**WORK REQUIRED**
Please rewrite the following entries as a numbered list, leaving out any blank lines.

Word and item position data
************
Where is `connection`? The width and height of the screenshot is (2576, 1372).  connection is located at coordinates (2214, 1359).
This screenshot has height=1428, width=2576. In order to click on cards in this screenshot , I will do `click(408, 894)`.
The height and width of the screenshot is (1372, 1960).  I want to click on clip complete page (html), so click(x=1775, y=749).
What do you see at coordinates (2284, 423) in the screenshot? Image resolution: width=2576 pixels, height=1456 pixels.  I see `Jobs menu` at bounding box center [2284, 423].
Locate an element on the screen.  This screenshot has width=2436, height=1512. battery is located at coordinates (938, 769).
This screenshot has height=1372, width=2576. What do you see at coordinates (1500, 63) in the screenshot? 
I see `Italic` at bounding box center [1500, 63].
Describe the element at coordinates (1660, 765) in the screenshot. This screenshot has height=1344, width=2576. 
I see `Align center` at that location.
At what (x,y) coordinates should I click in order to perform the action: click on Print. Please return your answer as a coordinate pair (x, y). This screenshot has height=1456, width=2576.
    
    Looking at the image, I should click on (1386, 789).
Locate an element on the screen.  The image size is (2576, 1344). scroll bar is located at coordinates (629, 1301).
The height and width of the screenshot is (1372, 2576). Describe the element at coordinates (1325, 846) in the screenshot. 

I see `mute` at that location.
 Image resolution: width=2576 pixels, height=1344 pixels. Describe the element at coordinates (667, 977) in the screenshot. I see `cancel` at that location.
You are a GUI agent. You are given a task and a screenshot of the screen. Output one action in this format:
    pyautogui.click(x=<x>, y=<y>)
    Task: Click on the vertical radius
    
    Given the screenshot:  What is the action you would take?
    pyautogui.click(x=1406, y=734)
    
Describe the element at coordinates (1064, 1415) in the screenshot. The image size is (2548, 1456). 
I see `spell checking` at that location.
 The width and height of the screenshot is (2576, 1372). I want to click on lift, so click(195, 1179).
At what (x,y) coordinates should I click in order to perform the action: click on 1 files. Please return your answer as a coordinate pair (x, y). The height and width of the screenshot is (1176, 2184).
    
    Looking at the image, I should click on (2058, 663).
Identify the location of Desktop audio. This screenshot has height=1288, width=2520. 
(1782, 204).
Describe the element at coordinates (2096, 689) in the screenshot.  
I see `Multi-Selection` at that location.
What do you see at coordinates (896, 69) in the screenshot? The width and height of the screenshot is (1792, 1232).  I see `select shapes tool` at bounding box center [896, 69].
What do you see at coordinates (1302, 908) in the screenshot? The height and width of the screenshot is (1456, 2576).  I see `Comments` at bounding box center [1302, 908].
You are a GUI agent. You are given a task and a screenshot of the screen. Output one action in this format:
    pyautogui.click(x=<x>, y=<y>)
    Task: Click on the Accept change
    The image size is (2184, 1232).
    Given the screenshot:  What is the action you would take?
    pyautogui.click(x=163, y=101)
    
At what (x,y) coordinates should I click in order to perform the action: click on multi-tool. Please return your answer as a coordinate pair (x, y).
************
**SOLUTION**
1. Where is `connection`? The width and height of the screenshot is (2576, 1372).  connection is located at coordinates (2214, 1359).
2. This screenshot has height=1428, width=2576. In order to click on cards in this screenshot , I will do `click(408, 894)`.
3. The height and width of the screenshot is (1372, 1960).  I want to click on clip complete page (html), so click(x=1775, y=749).
4. What do you see at coordinates (2284, 423) in the screenshot? Image resolution: width=2576 pixels, height=1456 pixels.  I see `Jobs menu` at bounding box center [2284, 423].
5. Locate an element on the screen.  This screenshot has width=2436, height=1512. battery is located at coordinates (938, 769).
6. This screenshot has height=1372, width=2576. What do you see at coordinates (1500, 63) in the screenshot? 
7. I see `Italic` at bounding box center [1500, 63].
8. Describe the element at coordinates (1660, 765) in the screenshot. This screenshot has height=1344, width=2576. 
9. I see `Align center` at that location.
10. At what (x,y) coordinates should I click in order to perform the action: click on Print. Please return your answer as a coordinate pair (x, y). This screenshot has height=1456, width=2576.
11.     Looking at the image, I should click on (1386, 789).
12. Locate an element on the screen.  The image size is (2576, 1344). scroll bar is located at coordinates (629, 1301).
13. The height and width of the screenshot is (1372, 2576). Describe the element at coordinates (1325, 846) in the screenshot. 
14. I see `mute` at that location.
15.  Image resolution: width=2576 pixels, height=1344 pixels. Describe the element at coordinates (667, 977) in the screenshot. I see `cancel` at that location.
16. You are a GUI agent. You are given a task and a screenshot of the screen. Output one action in this format:
17.     pyautogui.click(x=<x>, y=<y>)
18.     Task: Click on the vertical radius
19.     Given the screenshot:  What is the action you would take?
20.     pyautogui.click(x=1406, y=734)
21. Describe the element at coordinates (1064, 1415) in the screenshot. The image size is (2548, 1456). 
22. I see `spell checking` at that location.
23.  The width and height of the screenshot is (2576, 1372). I want to click on lift, so click(195, 1179).
24. At what (x,y) coordinates should I click in order to perform the action: click on 1 files. Please return your answer as a coordinate pair (x, y). The height and width of the screenshot is (1176, 2184).
25.     Looking at the image, I should click on (2058, 663).
26. Identify the location of Desktop audio. This screenshot has height=1288, width=2520. 
27. (1782, 204).
28. Describe the element at coordinates (2096, 689) in the screenshot.  
29. I see `Multi-Selection` at that location.
30. What do you see at coordinates (896, 69) in the screenshot? The width and height of the screenshot is (1792, 1232).  I see `select shapes tool` at bounding box center [896, 69].
31. What do you see at coordinates (1302, 908) in the screenshot? The height and width of the screenshot is (1456, 2576).  I see `Comments` at bounding box center [1302, 908].
32. You are a GUI agent. You are given a task and a screenshot of the screen. Output one action in this format:
33.     pyautogui.click(x=<x>, y=<y>)
34.     Task: Click on the Accept change
35.     The image size is (2184, 1232).
36.     Given the screenshot:  What is the action you would take?
37.     pyautogui.click(x=163, y=101)
38. At what (x,y) coordinates should I click in order to perform the action: click on multi-tool. Please return your answer as a coordinate pair (x, y).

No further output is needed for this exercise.